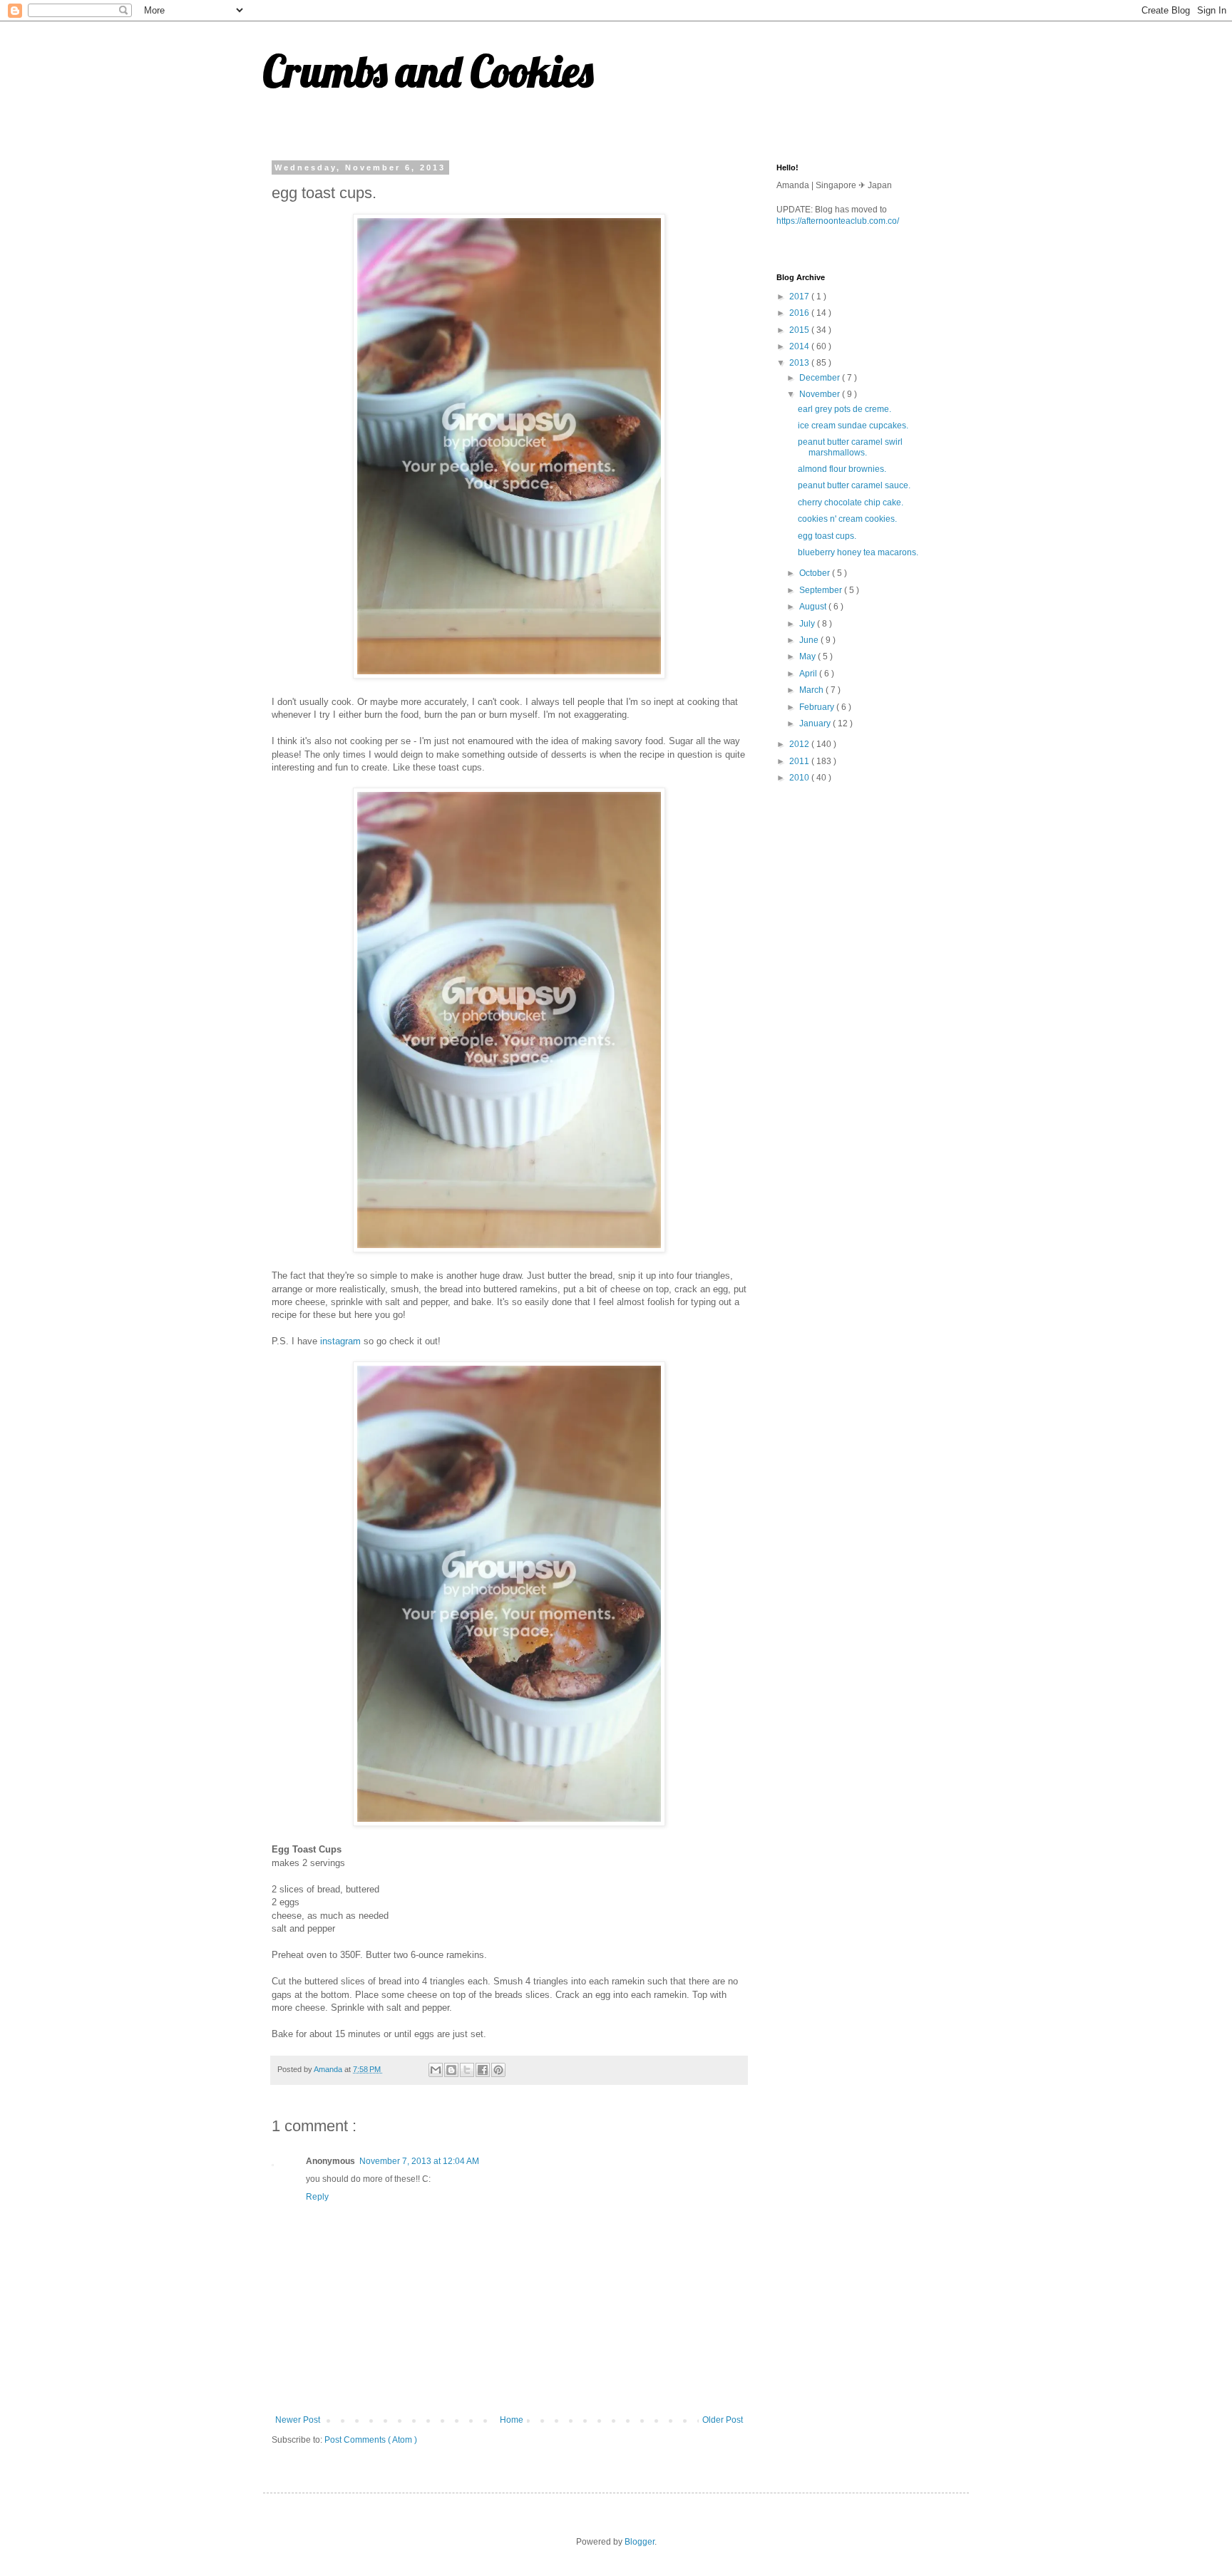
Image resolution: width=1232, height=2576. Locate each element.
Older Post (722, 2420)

******************************

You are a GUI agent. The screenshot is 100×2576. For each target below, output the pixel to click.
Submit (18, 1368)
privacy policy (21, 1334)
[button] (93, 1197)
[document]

******************************

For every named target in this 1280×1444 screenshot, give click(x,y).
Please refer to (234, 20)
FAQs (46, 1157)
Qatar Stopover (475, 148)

******************************

**What to produce**: Copy the lines above exactly. Start with the line containing "For every named", end with the line containing "Qatar Stopover (475, 148)", and include both.

**Result of the exercise**:
For every named target in this 1280×1444 screenshot, give click(x,y).
Please refer to (234, 20)
FAQs (46, 1157)
Qatar Stopover (475, 148)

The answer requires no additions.